CVE-2024-50388 (HBS 3 Vulnerability)

  • CVE ID: CVE-2024-50388

  • Description: Critical vulnerability affecting HBS 3 Hybrid Backup Sync

  • Affected Service: QNAP HBS 3 Hybrid Backup Sync

  • CVSS Score: Critical (Score not published)

  • CVSS Vector: Not available (at the time of publish)

  • Affected Versions: HBS 3 Hybrid Backup Sync 25.1.x

  • Fixed in: Version 25.1.1.673 and later

This critical vulnerability affects QNAP's HBS 3 Hybrid Backup Sync service, which is crucial for data backup and synchronization tasks. While the technical details haven't been disclosed, given its discovery at PWN2OWN 2024 and critical severity rating, it likely represents a significant security risk to backup operations.

CVE-2024-50389 (QuRouter Vulnerability)

  • CVE ID: CVE-2024-50389

  • Description: Critical vulnerability in QuRouter firmware

  • Affected Service: QNAP QuRouter

  • CVSS Score: Critical (Score not published)

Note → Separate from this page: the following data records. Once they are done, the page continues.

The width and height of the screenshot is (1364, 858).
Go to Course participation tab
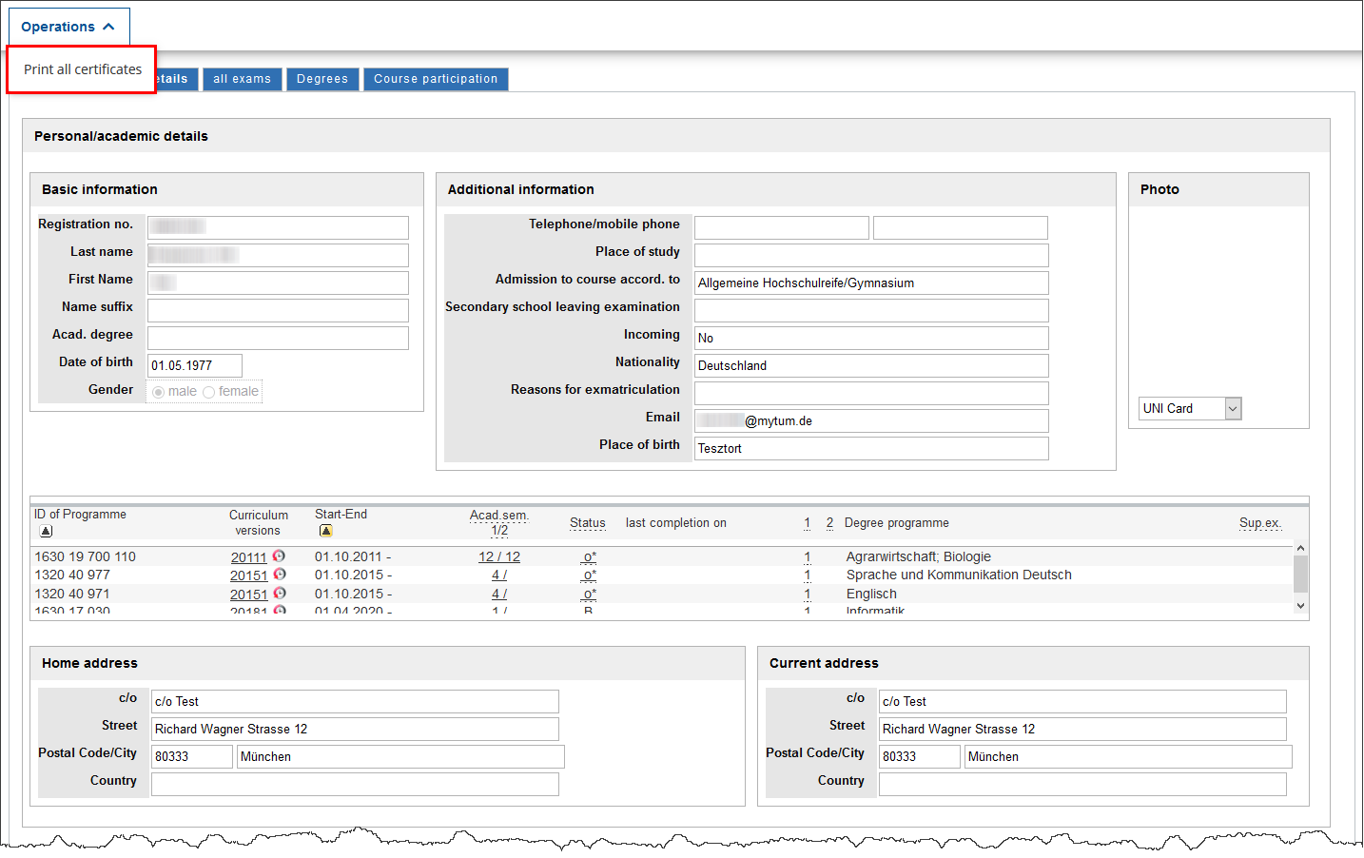[x=436, y=79]
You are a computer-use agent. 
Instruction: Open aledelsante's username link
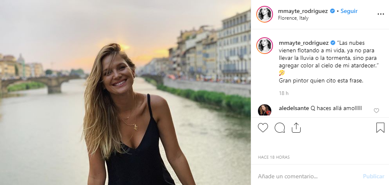click(294, 108)
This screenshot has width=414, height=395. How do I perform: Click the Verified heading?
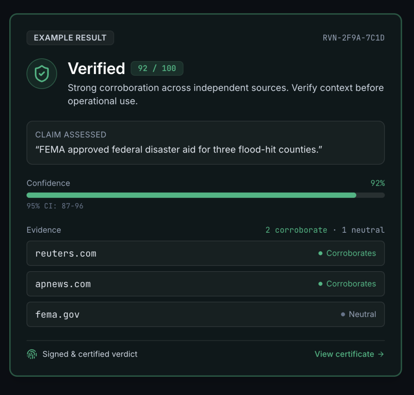click(x=96, y=68)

  • CVSS Vector: Not available (at the time of publish)

  • Affected Versions: QuRouter 2.4.x

  • Fixed in: Version 2.4.5.032 and later

The vulnerability in QuRouter, QNAP's networking solution, could potentially compromise network security. Given QuRouter's role in managing network traffic and security, this vulnerability could have significant implications for network infrastructure security.

CVE-2024-50387 (SMB Service Vulnerability)

  • CVE ID: CVE-2024-50387

  • Description: Critical vulnerability in SMB Service

  • Affected Service: QNAP SMB Service

  • CVSS Score: Critical (Score not published)

  • CVSS Vector: Not available (at the time of publish)

  • Affected Versions: SMB Service 4.15.x and SMB Service h4.15.x

  • Fixed in: Version 4.15.002 and later (for both variants)

The vulnerability in SMB Service is particularly concerning as this service handles file sharing and network communications. SMB (Server Message Block) is a critical protocol used for file and printer sharing, and a vulnerability in this service could potentially lead to unauthorized access or compromise of shared resources.

All these vulnerabilities were discovered by professional security researchers during PWN2OWN 2024, with the SMB Service vulnerability specifically identified by YingMuo working with the DEVCORE Internship Program, and the others by Viettel Cyber Security. QNAP has responded promptly by releasing patches for all affected services.

Impact of the Vulnerabilities

These critical vulnerabilities could potentially allow attackers to compromise affected QNAP devices. While the exact technical details of the vulnerabilities have not been disclosed, given their critical severity rating and discovery during PWN2OWN 2024, they likely pose significant security risks to affected systems. Organizations and users running vulnerable versions of these QNAP services should treat these issues with high priority and apply the available patches as soon as possible.

Products Affected by the Vulnerabilities

The following products are affected by these vulnerabilities:

Product
Version
Fixed Release
HBS 3 Hybrid Backup Sync
25.1.x
Upgrade to 25.1.1.673 or later
QuRouter
2.4.x
Upgrade to 2.4.5.032 or later
SMB Service
4.15.x, h4.15.x
Upgrade to 4.15.002 or later

No mitigations are available for older versions other than upgrading to the patched versions. It is highly recommended that users update their devices immediately to mitigate the risk.

How to Fix the Vulnerabilities

To mitigate these vulnerabilities, follow the recommended steps:

  1. Apply the Patch: Update all affected applications to the latest patched versions as follows:

  2. HBS 3 Hybrid Backup Sync: Update to version 25.1.1.673 or later through the "App Center."

  3. QuRouter: Update to version 2.4.5.032 or later by navigating to "Firmware" in your QuRouter interface and selecting "Update now."

  4. SMB Service: Update to version 4.15.002 or later through the "App Center".

  5. Restrict Internet Access: Limit direct internet access to the affected QNAP services to prevent unauthorized exploitation. This includes disabling port forwarding on your router.

  6. Disable Unnecessary Services: If patching is not possible immediately, consider disabling the affected services until the update can be applied. This will reduce the risk of exploitation.

  7. Network Segmentation: Ensure that devices running vulnerable services are isolated from other parts of the network using VLANs or firewall rules to limit potential damage in case of a compromise.

  8. Monitor System Logs: Regularly review system logs for unusual activity. Enable intrusion detection and prevention systems to identify any unauthorized attempts to exploit these vulnerabilities.

Users are encouraged to stay vigilant and regularly visit QNAP’s security advisories page for the latest updates and guidelines.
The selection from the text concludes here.